On Wed, Oct 05, 2016 at 04:00:36PM +0200, Richard Weinberger wrote:
> 
> UBIFS uses the r5 hash algorithm for filenames and is able to resolve hash collisions.
> Unless I miss something it is not possible to resolve hash collisions for bignames
> in fscrypto....
>
> What do I miss? Are ext4 and f2fs not able to resolve hash collisions and therefore
> nobody noticed?


"Resolve hash collisions" is a fairly generic term.  There are many
ways to resolve hash collisions, including linear probing --- which is
what ext4 uses.

Let's take a step back and understand what we're doing here.  The
requirement which we're trying to support here is the ability for root
to be able to delete encrypted files without having access to the key.
For example, imagine a ChromeOS device which is shared between
multiple users, and where each user's files are protected by a
different key.  This means that while user A is logged in, even if
there is a security exposure which allows a bad guy to execute code as
root, the files of user B and C are not at risk.  However, if user A
needs more disk space, one of the things things which a privileged
service can do is to delete files in user B's and user C's cache
directory, since cache files are safe to delete in order to make
space.

So in order to do this, we need to be able to allow root to be able to
run readdir on an encrypted directory, and get handles on directory
entries which can be then sent back into the kernel so that system
calls such as unlink(2) and opendir(2) can work.

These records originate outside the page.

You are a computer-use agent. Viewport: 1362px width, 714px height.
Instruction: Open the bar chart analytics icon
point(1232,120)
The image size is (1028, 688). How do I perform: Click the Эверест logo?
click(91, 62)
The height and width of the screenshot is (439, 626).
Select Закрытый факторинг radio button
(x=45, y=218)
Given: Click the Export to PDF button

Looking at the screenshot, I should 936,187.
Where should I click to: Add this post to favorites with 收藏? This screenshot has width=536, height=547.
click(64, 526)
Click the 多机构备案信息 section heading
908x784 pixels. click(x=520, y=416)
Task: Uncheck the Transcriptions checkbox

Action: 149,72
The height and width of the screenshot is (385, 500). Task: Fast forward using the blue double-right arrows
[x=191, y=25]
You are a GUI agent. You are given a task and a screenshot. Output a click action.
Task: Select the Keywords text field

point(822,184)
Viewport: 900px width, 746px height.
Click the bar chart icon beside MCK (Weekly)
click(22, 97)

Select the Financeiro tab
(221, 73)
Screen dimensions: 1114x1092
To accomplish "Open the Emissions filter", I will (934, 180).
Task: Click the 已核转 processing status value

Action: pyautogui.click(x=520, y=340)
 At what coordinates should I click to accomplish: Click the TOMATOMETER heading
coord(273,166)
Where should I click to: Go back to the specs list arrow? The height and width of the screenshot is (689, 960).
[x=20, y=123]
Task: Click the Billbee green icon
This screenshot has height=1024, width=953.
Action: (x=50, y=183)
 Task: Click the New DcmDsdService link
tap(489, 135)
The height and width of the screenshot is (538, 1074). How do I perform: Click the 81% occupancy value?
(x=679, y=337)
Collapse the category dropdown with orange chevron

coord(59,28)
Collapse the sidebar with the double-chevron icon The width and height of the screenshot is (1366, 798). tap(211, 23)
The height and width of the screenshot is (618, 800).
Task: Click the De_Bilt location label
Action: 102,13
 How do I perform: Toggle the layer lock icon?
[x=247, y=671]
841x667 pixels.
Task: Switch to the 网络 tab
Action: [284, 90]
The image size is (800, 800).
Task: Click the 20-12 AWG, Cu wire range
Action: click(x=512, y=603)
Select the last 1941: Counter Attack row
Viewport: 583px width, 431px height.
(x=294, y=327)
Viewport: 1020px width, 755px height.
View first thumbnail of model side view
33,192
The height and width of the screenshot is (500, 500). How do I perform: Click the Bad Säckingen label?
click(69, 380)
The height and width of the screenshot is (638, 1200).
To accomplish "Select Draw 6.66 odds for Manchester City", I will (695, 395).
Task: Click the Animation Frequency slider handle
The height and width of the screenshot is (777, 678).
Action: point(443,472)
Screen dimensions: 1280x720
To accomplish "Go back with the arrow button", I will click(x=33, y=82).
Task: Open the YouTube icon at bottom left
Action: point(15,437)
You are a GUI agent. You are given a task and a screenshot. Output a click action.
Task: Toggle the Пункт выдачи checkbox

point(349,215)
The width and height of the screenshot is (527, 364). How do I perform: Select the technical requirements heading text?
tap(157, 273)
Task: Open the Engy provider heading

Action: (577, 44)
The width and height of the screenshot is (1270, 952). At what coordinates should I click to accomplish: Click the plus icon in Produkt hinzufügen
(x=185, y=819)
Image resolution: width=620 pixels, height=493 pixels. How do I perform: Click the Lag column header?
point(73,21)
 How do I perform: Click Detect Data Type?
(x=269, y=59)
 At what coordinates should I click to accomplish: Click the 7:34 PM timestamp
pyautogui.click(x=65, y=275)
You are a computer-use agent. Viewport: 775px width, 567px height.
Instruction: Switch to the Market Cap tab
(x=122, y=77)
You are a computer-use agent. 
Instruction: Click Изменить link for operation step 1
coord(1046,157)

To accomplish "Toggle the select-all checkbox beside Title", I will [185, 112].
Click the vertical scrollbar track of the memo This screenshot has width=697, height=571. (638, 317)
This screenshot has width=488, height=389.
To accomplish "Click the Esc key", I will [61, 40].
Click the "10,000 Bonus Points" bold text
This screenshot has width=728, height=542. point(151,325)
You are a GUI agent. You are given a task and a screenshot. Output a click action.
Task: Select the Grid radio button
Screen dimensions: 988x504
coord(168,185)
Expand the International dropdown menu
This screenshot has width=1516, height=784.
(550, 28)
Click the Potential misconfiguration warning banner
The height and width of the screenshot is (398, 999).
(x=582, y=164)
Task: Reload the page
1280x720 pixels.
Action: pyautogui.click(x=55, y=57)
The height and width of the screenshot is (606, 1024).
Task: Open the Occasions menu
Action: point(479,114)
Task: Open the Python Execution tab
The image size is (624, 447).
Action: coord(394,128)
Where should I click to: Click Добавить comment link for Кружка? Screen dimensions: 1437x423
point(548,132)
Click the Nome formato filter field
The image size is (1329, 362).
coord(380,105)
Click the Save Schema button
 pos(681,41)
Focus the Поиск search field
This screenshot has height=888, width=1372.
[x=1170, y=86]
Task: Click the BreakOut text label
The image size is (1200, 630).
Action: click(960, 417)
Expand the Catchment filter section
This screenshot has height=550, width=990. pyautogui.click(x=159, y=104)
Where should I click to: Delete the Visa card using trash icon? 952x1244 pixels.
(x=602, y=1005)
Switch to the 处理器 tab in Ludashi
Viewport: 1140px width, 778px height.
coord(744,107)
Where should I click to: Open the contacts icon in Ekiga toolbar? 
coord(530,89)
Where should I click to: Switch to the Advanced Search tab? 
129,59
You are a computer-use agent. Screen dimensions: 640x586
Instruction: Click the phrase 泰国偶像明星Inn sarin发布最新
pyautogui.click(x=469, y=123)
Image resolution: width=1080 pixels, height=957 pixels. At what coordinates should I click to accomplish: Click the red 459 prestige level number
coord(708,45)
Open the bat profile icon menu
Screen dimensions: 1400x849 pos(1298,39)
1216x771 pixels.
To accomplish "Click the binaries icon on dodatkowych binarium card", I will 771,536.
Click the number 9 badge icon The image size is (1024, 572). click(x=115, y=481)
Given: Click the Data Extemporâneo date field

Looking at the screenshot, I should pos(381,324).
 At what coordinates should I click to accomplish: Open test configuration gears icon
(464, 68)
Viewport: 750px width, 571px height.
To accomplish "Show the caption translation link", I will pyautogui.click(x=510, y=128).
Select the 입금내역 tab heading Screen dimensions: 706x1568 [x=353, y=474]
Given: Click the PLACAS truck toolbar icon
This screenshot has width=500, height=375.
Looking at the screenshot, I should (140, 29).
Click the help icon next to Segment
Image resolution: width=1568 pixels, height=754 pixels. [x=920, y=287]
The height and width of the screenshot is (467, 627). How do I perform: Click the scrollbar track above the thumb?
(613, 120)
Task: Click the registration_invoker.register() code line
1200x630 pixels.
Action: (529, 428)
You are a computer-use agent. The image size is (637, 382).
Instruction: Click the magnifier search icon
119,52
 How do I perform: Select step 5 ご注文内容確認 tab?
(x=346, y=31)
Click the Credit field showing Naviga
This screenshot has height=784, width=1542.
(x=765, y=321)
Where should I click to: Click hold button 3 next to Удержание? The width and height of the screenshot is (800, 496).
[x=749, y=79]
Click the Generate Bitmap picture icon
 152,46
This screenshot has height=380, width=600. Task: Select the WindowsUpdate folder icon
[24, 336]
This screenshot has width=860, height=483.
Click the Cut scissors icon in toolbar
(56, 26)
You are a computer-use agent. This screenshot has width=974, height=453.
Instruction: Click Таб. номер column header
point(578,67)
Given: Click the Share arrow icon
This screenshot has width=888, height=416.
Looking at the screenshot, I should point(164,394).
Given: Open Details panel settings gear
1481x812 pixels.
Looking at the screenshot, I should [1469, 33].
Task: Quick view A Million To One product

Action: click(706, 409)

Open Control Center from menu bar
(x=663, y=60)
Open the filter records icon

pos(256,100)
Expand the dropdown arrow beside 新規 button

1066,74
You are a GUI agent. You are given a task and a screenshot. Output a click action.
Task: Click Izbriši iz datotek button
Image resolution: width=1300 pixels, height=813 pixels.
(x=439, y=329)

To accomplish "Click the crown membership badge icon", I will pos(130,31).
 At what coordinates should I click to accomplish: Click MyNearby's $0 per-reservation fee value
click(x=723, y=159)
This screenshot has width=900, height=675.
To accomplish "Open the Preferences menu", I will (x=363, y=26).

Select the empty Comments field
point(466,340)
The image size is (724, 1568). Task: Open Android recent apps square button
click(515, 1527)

For small files, we can just base-64 encode the encrypted directory,
and then send that back.  However, base-64 encoding expands the size
of the filename by (plus or minus) by 33%; and we can't send back a
filename longer than 255 bytes through the syscall interface.

To get around this, there is an alternate mechanism where the file
system can encode an encrypted filename, and that's to send back a
64-bit cookie to userspace via readdir(), and then when the user space
sends the base-64 encoded filename to unlink(2), fscrypt will either
provide the file system with the encrypted filename if it is short, or
with the 64-bit cookie.  Because the fscrypto code was originally
factored out of ext4, we use two 32-bit longs and name them "hash" and
"minor_hash", but they don't actually have to be a hash.

For example, POSIX requires that file systems supports telldir()
return a 64-bit cookie which will be valid in the face of intervening
additions and deletions, and this cookie must be able to be fed back
to seekdir() and resume the readdir() session from the location of the
last telldir().  So you might be able to use whatever scheme you use
to support telldir() and seekdir().  In retrospect, it probably would
have been better if, when we refactored the code, to have made the
interface be a 8 byte cookie.

It sounds like the main problem here is that Ubifs is using a 32-bit
hash, and so the chances of collisions are much higher --- 1 in 65536,
to be precise.  So the technique of using linear probing probably
wouldn't work as well for Ubifs.  However, feel free to use the minor
hash any which way you want.  The key is that you're starting with the
encrypted filename in readdir, so you also know where the file is located.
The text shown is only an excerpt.